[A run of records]
------------

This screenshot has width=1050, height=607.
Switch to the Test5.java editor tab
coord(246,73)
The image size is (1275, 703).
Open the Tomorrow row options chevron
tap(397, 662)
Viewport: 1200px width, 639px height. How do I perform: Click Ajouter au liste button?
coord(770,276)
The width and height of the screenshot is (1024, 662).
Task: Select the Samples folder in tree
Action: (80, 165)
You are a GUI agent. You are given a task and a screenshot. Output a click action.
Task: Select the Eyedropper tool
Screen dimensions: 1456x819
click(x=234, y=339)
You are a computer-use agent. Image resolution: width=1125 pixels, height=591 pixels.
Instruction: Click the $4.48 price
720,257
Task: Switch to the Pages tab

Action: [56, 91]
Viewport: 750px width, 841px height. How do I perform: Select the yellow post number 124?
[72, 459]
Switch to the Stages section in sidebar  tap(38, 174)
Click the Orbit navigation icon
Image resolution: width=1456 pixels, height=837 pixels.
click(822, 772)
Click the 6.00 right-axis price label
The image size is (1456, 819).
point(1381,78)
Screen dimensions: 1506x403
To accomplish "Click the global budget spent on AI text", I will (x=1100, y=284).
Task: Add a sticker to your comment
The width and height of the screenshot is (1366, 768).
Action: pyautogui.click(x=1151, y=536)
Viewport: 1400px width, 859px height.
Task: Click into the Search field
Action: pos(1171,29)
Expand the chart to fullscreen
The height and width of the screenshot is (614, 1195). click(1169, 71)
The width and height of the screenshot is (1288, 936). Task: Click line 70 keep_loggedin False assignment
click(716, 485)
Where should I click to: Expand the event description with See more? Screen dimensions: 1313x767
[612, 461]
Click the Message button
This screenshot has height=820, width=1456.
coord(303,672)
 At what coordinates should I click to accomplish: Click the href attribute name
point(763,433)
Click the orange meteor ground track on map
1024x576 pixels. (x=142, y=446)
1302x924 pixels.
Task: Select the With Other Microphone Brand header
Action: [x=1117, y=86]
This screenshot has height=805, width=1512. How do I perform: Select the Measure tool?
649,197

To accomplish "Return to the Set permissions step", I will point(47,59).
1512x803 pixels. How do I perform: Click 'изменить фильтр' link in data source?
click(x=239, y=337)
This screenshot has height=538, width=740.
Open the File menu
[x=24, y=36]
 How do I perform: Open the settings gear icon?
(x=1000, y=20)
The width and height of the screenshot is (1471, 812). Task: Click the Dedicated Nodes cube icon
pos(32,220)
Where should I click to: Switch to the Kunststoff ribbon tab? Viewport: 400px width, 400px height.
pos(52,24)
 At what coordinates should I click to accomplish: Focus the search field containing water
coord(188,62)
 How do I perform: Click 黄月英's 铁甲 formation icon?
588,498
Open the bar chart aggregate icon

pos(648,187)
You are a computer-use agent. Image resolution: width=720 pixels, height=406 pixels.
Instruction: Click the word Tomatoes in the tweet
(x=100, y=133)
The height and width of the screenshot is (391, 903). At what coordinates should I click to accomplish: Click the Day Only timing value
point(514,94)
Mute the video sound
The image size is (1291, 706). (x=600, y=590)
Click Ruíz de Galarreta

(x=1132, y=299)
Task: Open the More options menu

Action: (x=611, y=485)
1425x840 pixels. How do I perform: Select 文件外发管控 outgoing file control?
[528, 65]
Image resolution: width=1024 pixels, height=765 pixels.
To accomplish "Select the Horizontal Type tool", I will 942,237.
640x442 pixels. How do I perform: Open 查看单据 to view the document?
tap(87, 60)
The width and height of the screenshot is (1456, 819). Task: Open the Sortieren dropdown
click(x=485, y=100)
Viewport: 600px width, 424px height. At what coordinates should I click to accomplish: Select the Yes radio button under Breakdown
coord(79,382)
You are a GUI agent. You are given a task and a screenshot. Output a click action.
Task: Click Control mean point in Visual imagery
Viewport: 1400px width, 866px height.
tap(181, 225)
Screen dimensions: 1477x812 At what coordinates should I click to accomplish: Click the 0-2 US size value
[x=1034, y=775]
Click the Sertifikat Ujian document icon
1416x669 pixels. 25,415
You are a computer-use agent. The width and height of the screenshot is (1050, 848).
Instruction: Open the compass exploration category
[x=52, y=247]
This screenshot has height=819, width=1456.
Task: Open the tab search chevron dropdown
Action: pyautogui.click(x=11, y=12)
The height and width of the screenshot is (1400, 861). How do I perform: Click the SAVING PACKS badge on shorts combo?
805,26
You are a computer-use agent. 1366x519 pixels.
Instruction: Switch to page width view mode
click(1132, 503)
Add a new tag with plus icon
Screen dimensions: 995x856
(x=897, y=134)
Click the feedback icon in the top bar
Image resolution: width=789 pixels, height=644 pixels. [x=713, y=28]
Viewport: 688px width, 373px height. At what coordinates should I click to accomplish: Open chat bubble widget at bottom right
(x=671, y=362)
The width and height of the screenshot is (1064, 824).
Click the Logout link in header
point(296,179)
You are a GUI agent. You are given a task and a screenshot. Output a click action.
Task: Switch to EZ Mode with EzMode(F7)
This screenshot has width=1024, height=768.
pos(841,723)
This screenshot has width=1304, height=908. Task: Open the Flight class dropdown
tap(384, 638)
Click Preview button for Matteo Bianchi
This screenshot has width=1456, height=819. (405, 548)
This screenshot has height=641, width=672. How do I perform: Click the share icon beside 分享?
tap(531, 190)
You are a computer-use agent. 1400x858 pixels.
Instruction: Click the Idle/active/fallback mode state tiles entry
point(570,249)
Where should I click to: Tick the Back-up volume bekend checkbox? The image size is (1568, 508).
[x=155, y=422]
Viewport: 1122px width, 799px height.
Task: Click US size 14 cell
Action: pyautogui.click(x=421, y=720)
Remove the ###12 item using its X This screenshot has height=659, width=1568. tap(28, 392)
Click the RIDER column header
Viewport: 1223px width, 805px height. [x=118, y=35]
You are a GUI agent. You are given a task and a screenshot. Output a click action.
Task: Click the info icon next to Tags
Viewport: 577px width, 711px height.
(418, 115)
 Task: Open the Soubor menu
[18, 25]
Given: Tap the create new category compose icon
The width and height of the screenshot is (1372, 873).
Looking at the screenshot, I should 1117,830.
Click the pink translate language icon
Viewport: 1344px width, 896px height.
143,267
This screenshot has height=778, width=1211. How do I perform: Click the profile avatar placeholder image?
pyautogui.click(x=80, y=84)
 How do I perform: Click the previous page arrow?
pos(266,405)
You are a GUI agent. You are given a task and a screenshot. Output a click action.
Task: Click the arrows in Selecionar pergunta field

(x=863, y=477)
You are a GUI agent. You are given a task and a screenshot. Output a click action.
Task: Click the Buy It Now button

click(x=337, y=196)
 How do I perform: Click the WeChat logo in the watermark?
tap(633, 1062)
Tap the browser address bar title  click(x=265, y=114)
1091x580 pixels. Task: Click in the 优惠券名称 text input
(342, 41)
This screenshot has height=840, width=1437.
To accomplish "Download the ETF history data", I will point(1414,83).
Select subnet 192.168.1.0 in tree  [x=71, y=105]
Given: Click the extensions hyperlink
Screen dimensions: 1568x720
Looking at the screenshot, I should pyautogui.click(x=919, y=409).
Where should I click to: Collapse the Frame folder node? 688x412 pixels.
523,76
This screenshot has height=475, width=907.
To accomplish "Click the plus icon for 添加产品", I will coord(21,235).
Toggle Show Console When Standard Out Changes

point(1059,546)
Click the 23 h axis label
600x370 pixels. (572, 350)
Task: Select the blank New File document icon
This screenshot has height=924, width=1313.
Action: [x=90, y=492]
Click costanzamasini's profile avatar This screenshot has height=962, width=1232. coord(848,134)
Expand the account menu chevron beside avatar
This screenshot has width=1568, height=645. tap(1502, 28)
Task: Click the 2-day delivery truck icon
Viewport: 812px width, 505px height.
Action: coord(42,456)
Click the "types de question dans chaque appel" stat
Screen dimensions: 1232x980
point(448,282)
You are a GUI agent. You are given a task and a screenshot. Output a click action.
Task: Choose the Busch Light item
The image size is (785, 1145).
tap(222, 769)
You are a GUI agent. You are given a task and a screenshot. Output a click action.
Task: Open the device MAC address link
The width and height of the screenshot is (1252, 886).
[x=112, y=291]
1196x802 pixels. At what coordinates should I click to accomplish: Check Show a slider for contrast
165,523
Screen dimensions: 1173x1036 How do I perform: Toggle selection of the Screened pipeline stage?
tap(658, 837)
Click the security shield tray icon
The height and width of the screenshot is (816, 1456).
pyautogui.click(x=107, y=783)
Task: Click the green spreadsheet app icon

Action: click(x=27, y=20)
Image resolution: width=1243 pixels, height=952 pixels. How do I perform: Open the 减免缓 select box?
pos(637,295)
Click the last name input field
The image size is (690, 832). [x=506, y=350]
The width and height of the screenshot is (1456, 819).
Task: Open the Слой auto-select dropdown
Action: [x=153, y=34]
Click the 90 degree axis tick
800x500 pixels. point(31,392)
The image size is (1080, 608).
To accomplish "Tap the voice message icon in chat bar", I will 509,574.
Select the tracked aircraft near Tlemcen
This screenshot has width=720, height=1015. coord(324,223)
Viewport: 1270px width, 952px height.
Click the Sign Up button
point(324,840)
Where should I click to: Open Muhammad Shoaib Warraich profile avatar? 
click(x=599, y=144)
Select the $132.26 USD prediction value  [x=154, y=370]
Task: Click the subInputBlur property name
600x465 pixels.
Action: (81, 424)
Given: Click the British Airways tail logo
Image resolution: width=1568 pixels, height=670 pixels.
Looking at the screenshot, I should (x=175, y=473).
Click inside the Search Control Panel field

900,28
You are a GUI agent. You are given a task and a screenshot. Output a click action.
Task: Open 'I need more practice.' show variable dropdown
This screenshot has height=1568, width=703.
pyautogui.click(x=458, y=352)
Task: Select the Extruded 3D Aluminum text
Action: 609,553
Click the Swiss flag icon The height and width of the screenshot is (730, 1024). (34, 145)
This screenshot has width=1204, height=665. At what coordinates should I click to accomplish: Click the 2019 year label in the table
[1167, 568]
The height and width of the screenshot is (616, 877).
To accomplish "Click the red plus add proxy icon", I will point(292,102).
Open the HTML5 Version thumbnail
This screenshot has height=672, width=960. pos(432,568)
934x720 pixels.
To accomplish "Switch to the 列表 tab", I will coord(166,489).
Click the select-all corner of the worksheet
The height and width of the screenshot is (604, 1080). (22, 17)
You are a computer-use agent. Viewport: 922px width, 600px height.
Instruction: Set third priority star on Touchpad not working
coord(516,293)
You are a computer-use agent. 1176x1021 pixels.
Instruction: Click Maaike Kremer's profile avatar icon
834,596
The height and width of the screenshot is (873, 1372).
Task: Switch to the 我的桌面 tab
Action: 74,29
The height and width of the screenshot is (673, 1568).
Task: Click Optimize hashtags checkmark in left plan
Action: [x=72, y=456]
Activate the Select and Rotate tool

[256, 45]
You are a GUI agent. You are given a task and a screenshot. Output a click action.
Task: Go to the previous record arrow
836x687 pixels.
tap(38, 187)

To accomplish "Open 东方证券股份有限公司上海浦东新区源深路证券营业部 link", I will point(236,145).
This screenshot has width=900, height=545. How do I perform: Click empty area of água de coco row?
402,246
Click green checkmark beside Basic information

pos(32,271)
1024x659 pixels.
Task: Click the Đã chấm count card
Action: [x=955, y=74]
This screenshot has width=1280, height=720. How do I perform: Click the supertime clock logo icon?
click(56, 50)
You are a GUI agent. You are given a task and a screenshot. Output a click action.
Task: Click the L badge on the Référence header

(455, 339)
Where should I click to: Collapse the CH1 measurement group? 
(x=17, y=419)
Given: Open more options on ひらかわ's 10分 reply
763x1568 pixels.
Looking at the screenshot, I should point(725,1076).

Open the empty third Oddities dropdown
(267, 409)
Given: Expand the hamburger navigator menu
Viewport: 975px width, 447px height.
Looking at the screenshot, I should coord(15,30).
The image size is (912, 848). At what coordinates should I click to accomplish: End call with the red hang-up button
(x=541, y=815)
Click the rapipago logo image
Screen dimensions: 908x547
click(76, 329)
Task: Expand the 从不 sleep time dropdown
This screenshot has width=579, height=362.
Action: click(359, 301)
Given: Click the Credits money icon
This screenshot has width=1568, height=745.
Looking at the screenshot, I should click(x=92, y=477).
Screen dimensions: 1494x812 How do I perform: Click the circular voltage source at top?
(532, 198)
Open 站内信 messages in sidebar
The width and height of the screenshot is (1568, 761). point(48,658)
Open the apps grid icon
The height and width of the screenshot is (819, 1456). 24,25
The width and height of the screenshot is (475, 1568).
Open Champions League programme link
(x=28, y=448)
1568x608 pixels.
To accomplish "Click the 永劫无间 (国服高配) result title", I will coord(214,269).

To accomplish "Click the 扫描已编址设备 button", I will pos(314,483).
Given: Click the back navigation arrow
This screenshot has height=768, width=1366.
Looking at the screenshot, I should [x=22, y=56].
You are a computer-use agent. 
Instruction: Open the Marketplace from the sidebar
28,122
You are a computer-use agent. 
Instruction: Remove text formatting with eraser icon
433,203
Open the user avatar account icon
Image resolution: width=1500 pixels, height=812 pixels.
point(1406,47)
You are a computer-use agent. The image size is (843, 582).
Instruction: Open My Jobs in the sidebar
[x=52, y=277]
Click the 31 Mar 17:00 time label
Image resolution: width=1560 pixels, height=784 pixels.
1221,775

------------

**Task to complete**
Set out the lines as a Markdown table, from the first line through the line containing "will (x=1100, y=284).", inclusive. Use the columns No. and Line text, number each row, and omit blank lines.

**Solution to the exercise**
| No. | Line text |
|---|---|
| 1 | This screenshot has width=1050, height=607. |
| 2 | Switch to the Test5.java editor tab |
| 3 | coord(246,73) |
| 4 | The image size is (1275, 703). |
| 5 | Open the Tomorrow row options chevron |
| 6 | tap(397, 662) |
| 7 | Viewport: 1200px width, 639px height. How do I perform: Click Ajouter au liste button? |
| 8 | coord(770,276) |
| 9 | The width and height of the screenshot is (1024, 662). |
| 10 | Task: Select the Samples folder in tree |
| 11 | Action: (80, 165) |
| 12 | You are a GUI agent. You are given a task and a screenshot. Output a click action. |
| 13 | Task: Select the Eyedropper tool |
| 14 | Screen dimensions: 1456x819 |
| 15 | click(x=234, y=339) |
| 16 | You are a computer-use agent. Image resolution: width=1125 pixels, height=591 pixels. |
| 17 | Instruction: Click the $4.48 price |
| 18 | 720,257 |
| 19 | Task: Switch to the Pages tab |
| 20 | Action: [56, 91] |
| 21 | Viewport: 750px width, 841px height. How do I perform: Select the yellow post number 124? |
| 22 | [72, 459] |
| 23 | Switch to the Stages section in sidebar  tap(38, 174) |
| 24 | Click the Orbit navigation icon |
| 25 | Image resolution: width=1456 pixels, height=837 pixels. |
| 26 | click(822, 772) |
| 27 | Click the 6.00 right-axis price label |
| 28 | The image size is (1456, 819). |
| 29 | point(1381,78) |
| 30 | Screen dimensions: 1506x403 |
| 31 | To accomplish "Click the global budget spent on AI text", I will (x=1100, y=284). |